Глядят дед с бабкой и глазам не верят. От кушаний и напитков, от разносолов заморских стол ломится. А посреди стола – бочонок с медовухой! На бочонке так и написано: «Медовуха». И краник внизу, серебряный. Старуха руками всплеснула: «Ахти! Чуда-то какая!» Старик с печи быстренько слез, кочергу в угол сунул и тоже к столу.
– Ну и ну! Много я про эту скатёрочку слышал, а видеть не доводилось.
Обошёл вокруг стола. Название на бочонке по слогам разобрал: «Ме-до-ву-ха… Во как!» Кружку расписную под краник подставил и полную нацедил.
– Ну… с Богом! – Выпил, крякнул. И рот до ушей. – Так! Пора гостя к столу звать.
На двор вышел. А Людоед как сидел, так и сидит. Из стороны в сторону качается, мычит, как от зубной боли. Старик справа за спиной у него встал, покашливает.
– Кхе, кхе! Ты уж, гостюшка… гм… дорогой, не изволь сердиться на нас, стариков. Мы ж это, самое… не со зла. С испугу это…
Старуха с другого боку заходит. С опаской, правда.
– Просим тебя в дом пожаловать. В тесноте хотя, да не в обиде. Не обессудь, гость милый.
Мычит Людоед, башкой мотает. Не поддаётся на уговоры. Очередь за Горошинкой уговаривать. Она его по руке погладила, за усы подёргала.
– Ну, хватит капризничать. Пошли уже…
А тот в голос ревёт:
– Всё равно никто дружить со мной не захочет. Зря людей пугаю!
– Прежде чем дружить, миленький, надо познакомиться для начала. С дедушкой, с бабушкой медку попить.
– О! Внучка дело говорит! Пошли давай… не сиди тут.
Насилу уговорили. Поднялся Людоед и за хозяевами следом в избу плетётся. Наконец, по лавкам вокруг стола расселись, а Людоеда пришлось прямо на пол посадить, на кошму[34]. И всё равно башка у него выше всех торчит. Старик, весёлый уже, медовуху в кружки разливает. Самая большая, с полведра которая, Людоеду досталась. Самая маленькая, с напёрсток – Горошинке. Встал старик. Сам к гостю обращается:
– Давай за знакомство, добрый человек!
– И за дружбу! – Горошинка поддакивает.
– Бывайте здоровы все. Чтобы всё хорошо у вас было, в достатке чтобы жили, – старуха приговаривает.
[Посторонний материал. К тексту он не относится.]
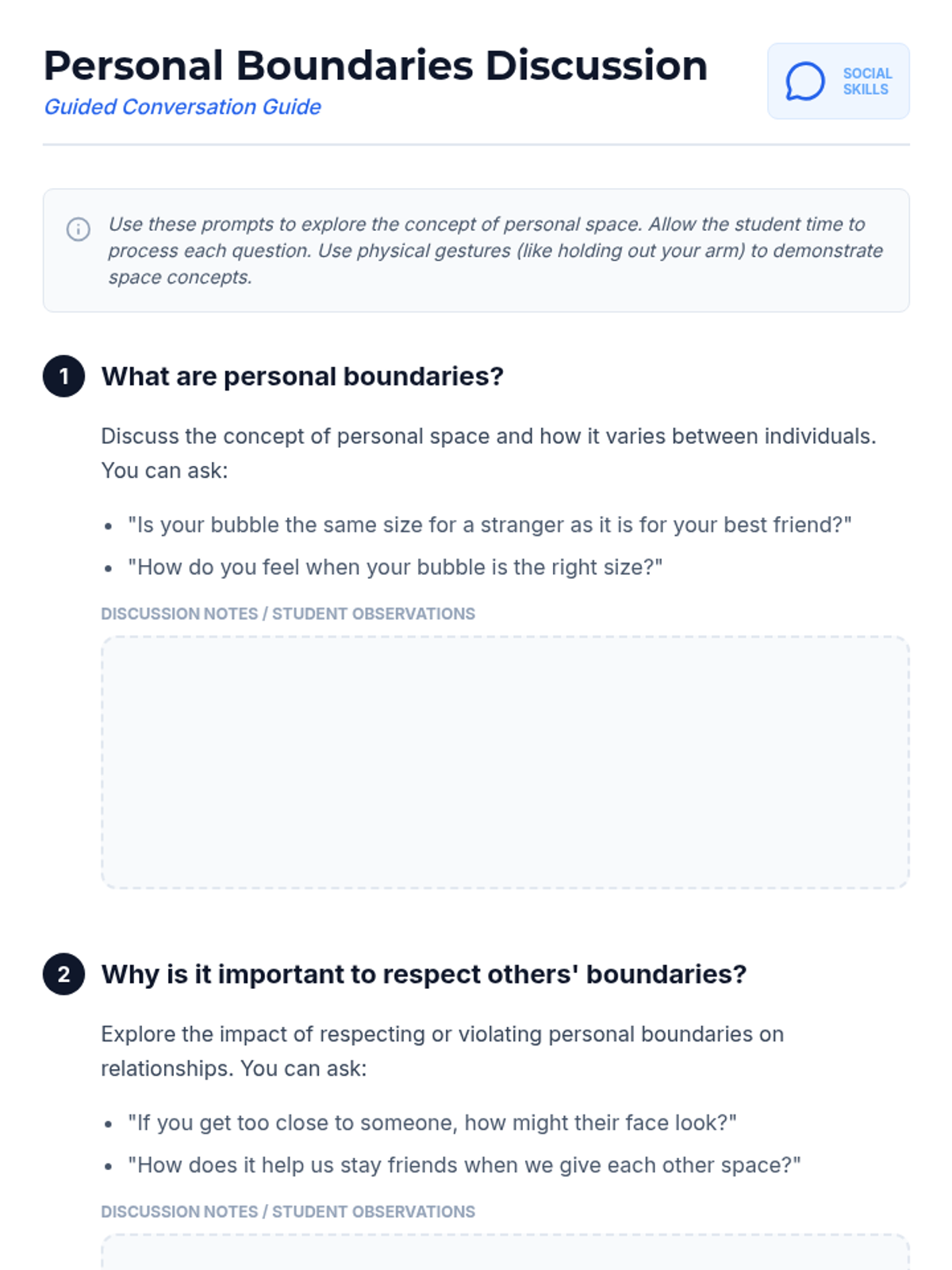Click the Guided Conversation Guide subtitle

point(182,107)
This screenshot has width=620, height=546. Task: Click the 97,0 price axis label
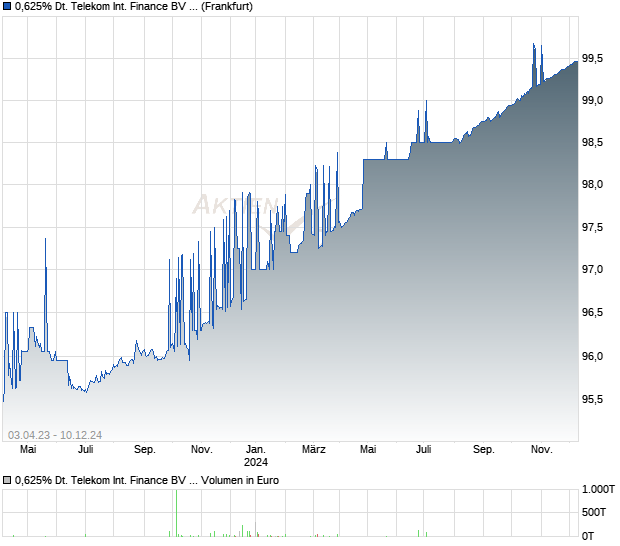(x=592, y=270)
Выпили. Крякнули. Плотно закусили. А Горошинка жалейку в руки взяла, да как заиграет… Ноги сами в пляс просятся. Кружки расписные, и те на столе заподпрыгивали. Старик со старухой из-за стола выскочили и давай коленца по избе вытанцовывать. Смотрел Людоед, смотрел на них и – тоже в пляс пошёл. Старик вокруг гостя мухой носится, свистит, гикает, куда и хворь подевалась? Старуха платочком взмахивает, каблуками выстукивает. Такой топоток стоит… вот-вот избу по брёвнышку раскатят.
А как наплясались досыта, снова все за стол. И так до самого утра. Старик с гостем и вовсе в обнимку сидят, песни поют, наговориться не могут…
Я на том пиру тоже был, мёд-пиво пил, по усам текло, а вот чё дальше было? Хоть убей, не помню. Лучше не спрашивайте!
Пётр I и Солдат
(Историческая сказка)
1
Давно это было, в старину ещё. Злое Лихо с Горем пополам бродили-бродили по белу свету, а как лето красное на убыль пошло, они решили на Москве – в первопрестольной – зазимовать. Вот тогда всё и произошло, о чём в сказке сказывается…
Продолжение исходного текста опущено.